The questions are common for both the cases as the assessee is the same. However, the assessment years are different. The assessee is a co-owner of the property in question, which is used for business purposes in partnership with two other co-owners. The question that was raised before the Tribunal was whether the use of the business premises in partnership would amount to the use by the assessee. The Tribunal answered the said question in favour of the assessee. Aggrieved by it, the Revenue has come up to this Court seeking answers to the above two questions.

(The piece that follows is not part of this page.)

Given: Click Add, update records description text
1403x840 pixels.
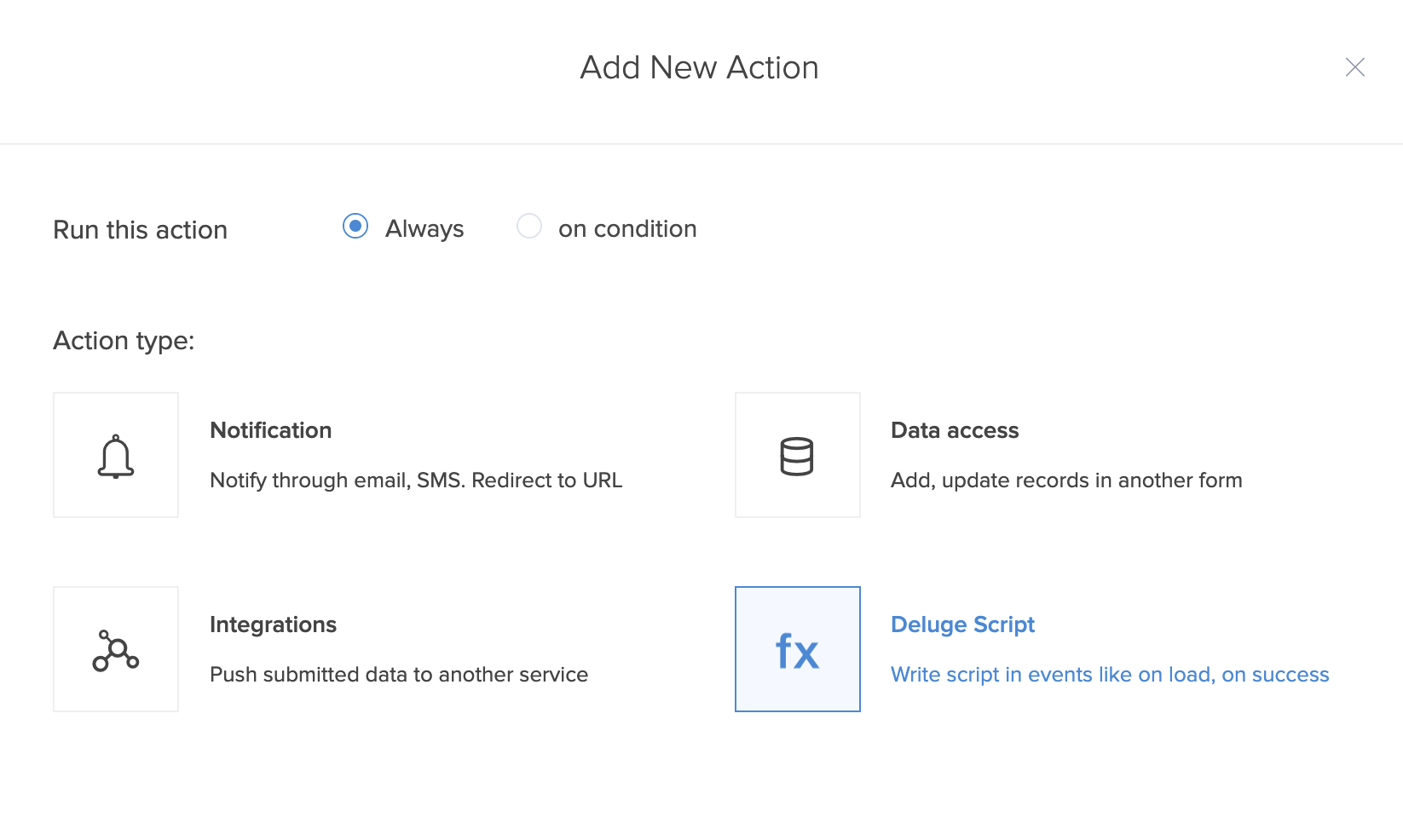Looking at the screenshot, I should coord(1066,480).
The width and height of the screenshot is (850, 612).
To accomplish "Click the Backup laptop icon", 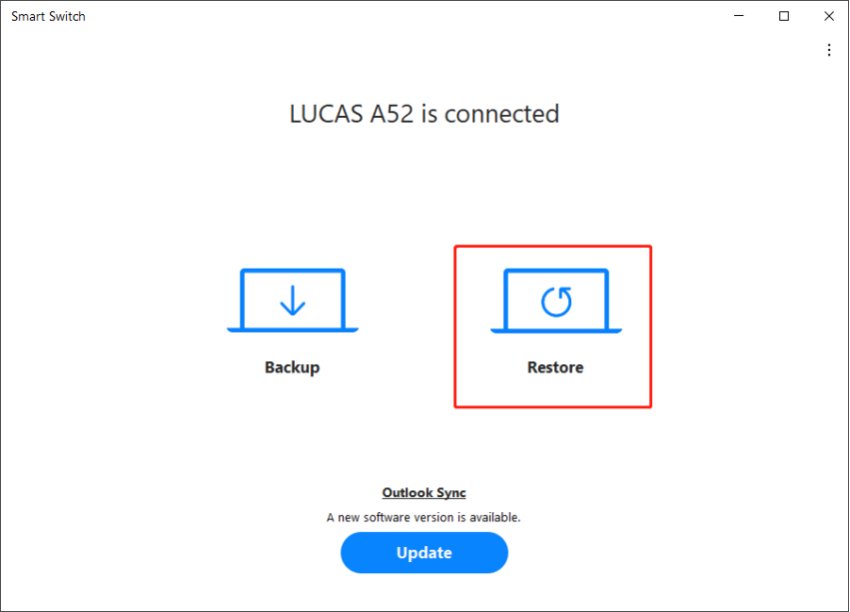I will [292, 300].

Learned counsel appearing for the Revenue fairly states that the principles laid down by this Court in the case of CIT v. K.M. Jagannathan (1989) 180 ITR 191, interpreting the scope of section 22 of the Income-tax Act, 1961, will apply to the facts of these cases. Applying the ratio laid down in the decision stated supra, we answer the questions in the affirmative and against the revenue. No costs.